>>>>>
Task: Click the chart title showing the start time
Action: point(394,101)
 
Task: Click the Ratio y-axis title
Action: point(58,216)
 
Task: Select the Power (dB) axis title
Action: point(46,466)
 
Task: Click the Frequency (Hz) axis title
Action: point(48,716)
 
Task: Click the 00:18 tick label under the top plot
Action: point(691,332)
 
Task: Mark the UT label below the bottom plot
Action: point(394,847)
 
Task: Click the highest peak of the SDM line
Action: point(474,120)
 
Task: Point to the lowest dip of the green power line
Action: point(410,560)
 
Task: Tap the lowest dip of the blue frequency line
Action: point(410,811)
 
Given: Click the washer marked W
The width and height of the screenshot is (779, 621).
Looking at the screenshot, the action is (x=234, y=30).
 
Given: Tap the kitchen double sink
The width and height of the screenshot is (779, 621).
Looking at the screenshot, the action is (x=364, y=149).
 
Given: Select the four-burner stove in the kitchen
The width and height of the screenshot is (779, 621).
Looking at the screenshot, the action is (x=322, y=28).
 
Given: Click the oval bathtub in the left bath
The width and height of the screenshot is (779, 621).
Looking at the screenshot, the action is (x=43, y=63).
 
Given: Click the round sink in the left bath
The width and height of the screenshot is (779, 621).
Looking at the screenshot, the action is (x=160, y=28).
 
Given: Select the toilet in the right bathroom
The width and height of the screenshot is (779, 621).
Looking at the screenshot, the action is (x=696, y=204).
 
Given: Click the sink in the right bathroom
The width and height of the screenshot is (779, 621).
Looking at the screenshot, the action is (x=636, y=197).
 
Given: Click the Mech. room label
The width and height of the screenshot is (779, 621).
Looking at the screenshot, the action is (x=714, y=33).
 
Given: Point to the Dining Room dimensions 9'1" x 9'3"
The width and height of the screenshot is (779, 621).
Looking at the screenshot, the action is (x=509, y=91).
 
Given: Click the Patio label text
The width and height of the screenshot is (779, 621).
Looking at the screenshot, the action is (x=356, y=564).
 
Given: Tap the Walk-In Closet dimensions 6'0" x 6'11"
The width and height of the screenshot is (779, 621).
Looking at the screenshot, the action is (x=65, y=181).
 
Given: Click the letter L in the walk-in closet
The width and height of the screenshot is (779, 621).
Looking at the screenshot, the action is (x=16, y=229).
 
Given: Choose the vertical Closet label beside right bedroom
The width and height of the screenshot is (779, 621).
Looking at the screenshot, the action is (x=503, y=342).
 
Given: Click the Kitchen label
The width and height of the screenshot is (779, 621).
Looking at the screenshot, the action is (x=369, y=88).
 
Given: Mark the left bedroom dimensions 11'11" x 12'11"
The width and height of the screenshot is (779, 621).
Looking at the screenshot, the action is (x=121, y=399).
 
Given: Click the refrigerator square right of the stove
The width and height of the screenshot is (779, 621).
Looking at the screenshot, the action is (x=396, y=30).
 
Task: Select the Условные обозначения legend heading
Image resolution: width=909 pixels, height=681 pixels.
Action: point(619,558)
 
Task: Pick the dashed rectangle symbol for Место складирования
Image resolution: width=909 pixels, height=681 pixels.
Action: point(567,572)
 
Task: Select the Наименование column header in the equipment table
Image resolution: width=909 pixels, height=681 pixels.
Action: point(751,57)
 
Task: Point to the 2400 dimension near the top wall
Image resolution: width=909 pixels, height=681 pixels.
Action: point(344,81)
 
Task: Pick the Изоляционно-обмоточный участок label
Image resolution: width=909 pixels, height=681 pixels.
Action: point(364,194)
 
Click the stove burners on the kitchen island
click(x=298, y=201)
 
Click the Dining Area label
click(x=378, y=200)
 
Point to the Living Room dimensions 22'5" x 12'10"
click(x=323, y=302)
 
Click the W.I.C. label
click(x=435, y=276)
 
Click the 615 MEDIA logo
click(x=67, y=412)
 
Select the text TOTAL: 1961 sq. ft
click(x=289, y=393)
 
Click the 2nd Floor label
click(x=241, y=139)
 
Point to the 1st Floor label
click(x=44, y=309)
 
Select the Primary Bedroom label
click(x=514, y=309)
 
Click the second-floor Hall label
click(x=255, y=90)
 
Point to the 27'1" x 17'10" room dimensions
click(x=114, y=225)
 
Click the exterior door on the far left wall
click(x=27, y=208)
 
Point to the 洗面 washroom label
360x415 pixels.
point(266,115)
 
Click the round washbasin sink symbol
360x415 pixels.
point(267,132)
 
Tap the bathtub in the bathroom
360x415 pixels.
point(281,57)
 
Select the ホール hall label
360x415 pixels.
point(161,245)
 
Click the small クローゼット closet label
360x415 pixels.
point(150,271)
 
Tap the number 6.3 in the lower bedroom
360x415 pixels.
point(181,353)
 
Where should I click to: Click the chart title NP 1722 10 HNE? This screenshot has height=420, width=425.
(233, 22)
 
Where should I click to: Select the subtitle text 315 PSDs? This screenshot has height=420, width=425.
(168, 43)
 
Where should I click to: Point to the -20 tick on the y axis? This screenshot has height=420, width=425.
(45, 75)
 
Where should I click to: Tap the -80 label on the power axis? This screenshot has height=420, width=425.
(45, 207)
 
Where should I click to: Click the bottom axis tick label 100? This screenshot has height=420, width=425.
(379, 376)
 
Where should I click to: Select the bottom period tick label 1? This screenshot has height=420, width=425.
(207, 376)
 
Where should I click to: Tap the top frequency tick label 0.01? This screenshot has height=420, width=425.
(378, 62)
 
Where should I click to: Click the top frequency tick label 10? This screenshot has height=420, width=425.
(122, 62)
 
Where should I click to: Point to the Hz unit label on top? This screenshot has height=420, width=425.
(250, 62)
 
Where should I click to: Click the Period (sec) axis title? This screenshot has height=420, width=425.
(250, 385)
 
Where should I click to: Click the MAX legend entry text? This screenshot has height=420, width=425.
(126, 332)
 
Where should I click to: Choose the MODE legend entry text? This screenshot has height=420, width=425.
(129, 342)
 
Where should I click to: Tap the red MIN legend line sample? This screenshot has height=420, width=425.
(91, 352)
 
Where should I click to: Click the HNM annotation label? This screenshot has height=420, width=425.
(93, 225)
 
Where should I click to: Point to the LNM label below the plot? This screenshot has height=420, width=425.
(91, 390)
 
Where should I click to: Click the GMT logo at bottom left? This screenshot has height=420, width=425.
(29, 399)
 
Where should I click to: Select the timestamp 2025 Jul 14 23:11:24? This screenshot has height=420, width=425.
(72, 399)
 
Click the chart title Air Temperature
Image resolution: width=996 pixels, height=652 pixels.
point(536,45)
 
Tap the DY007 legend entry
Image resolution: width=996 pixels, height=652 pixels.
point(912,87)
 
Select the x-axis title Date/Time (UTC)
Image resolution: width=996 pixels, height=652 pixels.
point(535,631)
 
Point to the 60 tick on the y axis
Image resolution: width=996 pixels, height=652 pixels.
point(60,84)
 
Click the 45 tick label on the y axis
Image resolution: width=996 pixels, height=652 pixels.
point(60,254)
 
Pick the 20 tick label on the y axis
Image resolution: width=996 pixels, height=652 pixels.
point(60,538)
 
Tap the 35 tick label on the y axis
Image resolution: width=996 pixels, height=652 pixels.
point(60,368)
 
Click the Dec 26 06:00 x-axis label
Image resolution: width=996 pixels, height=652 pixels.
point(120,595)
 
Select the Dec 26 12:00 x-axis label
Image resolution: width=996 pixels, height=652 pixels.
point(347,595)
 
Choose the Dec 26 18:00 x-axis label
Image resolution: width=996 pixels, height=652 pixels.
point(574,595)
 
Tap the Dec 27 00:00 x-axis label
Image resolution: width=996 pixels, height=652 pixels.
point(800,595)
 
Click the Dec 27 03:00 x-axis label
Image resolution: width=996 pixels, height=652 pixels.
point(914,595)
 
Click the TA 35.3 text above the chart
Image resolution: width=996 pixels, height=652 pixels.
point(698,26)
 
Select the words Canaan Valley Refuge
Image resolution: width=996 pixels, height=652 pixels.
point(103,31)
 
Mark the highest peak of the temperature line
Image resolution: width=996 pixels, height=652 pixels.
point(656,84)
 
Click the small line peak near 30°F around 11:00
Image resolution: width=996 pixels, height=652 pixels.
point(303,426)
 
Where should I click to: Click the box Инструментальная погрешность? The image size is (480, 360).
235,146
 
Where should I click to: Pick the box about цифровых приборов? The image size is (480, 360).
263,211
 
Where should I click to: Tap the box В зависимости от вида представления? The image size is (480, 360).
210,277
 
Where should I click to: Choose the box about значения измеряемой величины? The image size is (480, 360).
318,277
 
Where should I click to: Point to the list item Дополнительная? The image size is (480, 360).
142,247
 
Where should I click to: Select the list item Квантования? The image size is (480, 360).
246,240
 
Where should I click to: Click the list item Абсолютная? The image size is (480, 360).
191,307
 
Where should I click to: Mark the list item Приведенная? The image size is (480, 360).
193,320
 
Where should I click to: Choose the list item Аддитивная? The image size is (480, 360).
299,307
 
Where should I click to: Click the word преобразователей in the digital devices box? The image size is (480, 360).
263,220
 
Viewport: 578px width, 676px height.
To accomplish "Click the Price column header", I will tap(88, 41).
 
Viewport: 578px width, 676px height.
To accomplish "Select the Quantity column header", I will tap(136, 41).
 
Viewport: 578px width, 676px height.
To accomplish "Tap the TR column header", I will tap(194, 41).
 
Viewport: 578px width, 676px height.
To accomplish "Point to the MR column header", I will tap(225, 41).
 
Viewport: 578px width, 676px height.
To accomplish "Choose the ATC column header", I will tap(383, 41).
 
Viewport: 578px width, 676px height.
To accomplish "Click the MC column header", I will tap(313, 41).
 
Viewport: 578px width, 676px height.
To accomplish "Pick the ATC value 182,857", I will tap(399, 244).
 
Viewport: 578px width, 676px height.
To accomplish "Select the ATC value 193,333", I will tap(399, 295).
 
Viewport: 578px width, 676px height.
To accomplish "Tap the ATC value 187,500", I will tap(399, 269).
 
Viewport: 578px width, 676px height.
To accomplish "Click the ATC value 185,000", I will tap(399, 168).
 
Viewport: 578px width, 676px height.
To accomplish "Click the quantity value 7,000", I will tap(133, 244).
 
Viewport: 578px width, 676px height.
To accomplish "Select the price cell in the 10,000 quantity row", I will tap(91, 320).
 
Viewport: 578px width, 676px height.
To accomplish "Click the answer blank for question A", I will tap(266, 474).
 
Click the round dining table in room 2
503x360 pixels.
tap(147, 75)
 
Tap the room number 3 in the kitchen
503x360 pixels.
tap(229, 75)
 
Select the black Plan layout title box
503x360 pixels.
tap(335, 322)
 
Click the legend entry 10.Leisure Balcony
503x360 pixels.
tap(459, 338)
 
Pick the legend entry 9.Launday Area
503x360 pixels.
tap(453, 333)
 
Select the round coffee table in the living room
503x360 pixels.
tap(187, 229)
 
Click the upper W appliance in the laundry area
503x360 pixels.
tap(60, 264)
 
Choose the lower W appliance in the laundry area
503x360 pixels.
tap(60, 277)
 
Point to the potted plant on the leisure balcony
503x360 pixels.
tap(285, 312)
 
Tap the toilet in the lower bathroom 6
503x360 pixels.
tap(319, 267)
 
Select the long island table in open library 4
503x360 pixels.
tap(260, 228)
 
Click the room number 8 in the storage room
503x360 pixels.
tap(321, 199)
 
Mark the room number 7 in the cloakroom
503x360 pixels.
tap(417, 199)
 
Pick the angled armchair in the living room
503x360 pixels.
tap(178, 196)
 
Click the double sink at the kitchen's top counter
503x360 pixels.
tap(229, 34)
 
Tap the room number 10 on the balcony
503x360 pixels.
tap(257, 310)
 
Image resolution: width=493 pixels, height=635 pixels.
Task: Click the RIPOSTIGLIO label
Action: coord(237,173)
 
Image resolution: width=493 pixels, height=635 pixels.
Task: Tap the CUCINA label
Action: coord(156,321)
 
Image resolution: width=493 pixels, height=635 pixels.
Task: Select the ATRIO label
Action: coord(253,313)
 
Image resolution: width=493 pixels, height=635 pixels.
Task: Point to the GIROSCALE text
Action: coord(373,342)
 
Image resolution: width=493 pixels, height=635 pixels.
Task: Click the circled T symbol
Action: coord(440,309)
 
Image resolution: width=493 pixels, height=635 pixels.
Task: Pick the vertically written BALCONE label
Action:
<<<<<
Copy out the rows word for word, from the line containing "Point to the 1st Floor label" down to the line containing "point(266,115)", with both of those lines included.

Point to the 1st Floor label
click(x=44, y=309)
 
Select the Primary Bedroom label
click(x=514, y=309)
 
Click the second-floor Hall label
click(x=255, y=90)
 
Point to the 27'1" x 17'10" room dimensions
click(x=114, y=225)
 
Click the exterior door on the far left wall
click(x=27, y=208)
 
Point to the 洗面 washroom label
360x415 pixels.
point(266,115)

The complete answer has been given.